INSTRUCTIONS FOR THE TASK | In the post on StarCraft and startups, reproduce word for word the stretch from "It's rare to" through "game StarCraft II.".

Posted on • Edited on • Originally published at coda.io

How Playing StarCraft Can Teach You About Startups and Life

This post originally appeared here.

It's rare to read an article that keeps me thinking about the article days and weeks later; even rarer for it to inspire me to write an article of my own. What was the subject of this earth-shattering article, you ask? None other than the RTS (real-time strategy) computer game StarCraft II.

Shopify CEO loves StarCraft

This article from Mike from his "Non-GAAP Thoughts" newsletter talks about the business lessons Tobi Lutke (CEO of Shopify) learned from playing StarCraft. Mike also provides his own analysis of Shopify's business strategy and how it resembles different strategies you'll encounter playing StarCraft. After reading this article, I of course Googled instances where Tobi publicly talks about StarCraft, and my favorite gem of a video is this one:

Tobi is probably the highest profile business person who talks publicly about StarCraft. In Mike's article, Mike compares Shopify's success with the creep feature of the Zerg race. Amazon may be the e-commerce giant, but Shopify is growing bottoms up by allowing anyone to "spawn" their own online store using Shopify as their backbone. The Zerg race, as Mike describes, is hard to defeat later in a game of StarCraft which foreshadows Shopify's future as an e-commerce technology player.

DATA SECTION |
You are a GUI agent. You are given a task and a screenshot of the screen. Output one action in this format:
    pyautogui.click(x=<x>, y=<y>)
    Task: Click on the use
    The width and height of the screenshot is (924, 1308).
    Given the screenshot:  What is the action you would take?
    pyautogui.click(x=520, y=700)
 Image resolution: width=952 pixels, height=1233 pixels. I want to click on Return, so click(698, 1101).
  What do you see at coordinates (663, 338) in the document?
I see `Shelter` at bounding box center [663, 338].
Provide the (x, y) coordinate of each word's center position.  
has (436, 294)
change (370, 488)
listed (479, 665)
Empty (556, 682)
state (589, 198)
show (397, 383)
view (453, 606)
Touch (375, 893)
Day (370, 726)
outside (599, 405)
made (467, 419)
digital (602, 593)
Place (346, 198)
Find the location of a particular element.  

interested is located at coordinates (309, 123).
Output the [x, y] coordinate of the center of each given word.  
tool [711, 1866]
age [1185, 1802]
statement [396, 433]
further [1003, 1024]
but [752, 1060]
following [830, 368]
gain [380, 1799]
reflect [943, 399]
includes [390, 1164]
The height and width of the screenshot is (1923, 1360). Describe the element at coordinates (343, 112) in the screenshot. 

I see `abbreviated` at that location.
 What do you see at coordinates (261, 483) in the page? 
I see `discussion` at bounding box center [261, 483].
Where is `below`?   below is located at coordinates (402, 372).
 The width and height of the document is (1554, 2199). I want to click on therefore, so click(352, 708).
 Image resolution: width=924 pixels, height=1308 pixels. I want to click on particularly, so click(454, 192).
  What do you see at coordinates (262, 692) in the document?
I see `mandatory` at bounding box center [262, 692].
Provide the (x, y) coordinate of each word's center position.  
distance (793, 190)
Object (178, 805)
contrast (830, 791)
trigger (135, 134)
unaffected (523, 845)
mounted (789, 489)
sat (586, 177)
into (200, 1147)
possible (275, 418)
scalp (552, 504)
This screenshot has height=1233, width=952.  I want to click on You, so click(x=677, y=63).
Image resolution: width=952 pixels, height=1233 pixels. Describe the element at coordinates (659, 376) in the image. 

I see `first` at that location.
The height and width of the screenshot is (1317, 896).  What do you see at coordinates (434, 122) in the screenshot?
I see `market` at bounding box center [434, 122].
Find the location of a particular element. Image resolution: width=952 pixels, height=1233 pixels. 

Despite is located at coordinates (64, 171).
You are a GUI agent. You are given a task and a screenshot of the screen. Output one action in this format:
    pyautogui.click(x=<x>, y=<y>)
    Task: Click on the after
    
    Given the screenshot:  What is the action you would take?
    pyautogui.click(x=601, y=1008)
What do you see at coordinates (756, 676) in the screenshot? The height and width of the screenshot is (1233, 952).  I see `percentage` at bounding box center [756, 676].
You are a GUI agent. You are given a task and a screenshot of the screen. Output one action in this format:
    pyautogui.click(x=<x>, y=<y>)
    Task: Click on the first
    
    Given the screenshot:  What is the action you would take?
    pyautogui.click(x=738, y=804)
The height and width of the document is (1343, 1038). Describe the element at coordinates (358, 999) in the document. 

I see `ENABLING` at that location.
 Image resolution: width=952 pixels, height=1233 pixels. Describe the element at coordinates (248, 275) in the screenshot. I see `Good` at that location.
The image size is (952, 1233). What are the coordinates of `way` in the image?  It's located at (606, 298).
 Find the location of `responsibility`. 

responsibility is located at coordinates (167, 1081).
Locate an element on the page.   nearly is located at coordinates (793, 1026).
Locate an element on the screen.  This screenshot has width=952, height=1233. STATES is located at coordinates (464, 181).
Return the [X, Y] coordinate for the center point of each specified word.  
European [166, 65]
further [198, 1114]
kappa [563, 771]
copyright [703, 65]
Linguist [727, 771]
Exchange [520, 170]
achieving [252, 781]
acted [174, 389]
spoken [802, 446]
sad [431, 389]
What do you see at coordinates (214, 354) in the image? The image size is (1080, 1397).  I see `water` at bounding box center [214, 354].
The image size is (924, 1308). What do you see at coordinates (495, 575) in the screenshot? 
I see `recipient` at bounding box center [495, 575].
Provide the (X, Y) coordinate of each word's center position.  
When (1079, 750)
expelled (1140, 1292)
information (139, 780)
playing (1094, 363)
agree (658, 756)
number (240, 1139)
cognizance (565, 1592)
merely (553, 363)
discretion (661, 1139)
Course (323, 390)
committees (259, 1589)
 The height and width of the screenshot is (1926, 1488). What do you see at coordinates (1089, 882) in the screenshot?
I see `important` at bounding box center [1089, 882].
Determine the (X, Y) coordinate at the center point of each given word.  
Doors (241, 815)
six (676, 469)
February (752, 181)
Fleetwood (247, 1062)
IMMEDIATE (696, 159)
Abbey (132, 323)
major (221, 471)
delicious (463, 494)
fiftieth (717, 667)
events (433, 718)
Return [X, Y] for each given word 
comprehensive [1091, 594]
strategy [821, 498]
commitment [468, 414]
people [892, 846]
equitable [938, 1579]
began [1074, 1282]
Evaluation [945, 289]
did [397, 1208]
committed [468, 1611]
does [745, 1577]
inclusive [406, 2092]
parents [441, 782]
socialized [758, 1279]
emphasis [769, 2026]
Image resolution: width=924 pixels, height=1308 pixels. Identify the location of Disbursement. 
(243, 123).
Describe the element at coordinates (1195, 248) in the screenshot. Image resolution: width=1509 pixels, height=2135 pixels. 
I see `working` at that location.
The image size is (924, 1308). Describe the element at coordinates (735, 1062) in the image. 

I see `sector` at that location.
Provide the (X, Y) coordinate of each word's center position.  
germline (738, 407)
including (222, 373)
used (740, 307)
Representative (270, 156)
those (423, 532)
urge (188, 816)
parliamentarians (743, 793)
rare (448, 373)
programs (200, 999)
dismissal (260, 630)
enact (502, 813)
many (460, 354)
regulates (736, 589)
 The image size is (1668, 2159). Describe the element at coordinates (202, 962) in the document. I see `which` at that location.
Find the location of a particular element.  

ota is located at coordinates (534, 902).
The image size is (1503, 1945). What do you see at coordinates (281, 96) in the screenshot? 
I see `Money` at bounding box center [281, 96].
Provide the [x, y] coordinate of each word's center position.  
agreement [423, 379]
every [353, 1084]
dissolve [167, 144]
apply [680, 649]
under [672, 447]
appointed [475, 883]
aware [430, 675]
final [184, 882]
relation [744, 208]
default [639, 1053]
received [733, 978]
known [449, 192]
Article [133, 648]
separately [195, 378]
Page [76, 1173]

FINISHED EXERCISE |
It's rare to read an article that keeps me thinking about the article days and weeks later; even rarer for it to inspire me to write an article of my own. What was the subject of this earth-shattering article, you ask? None other than the RTS (real-time strategy) computer game StarCraft II.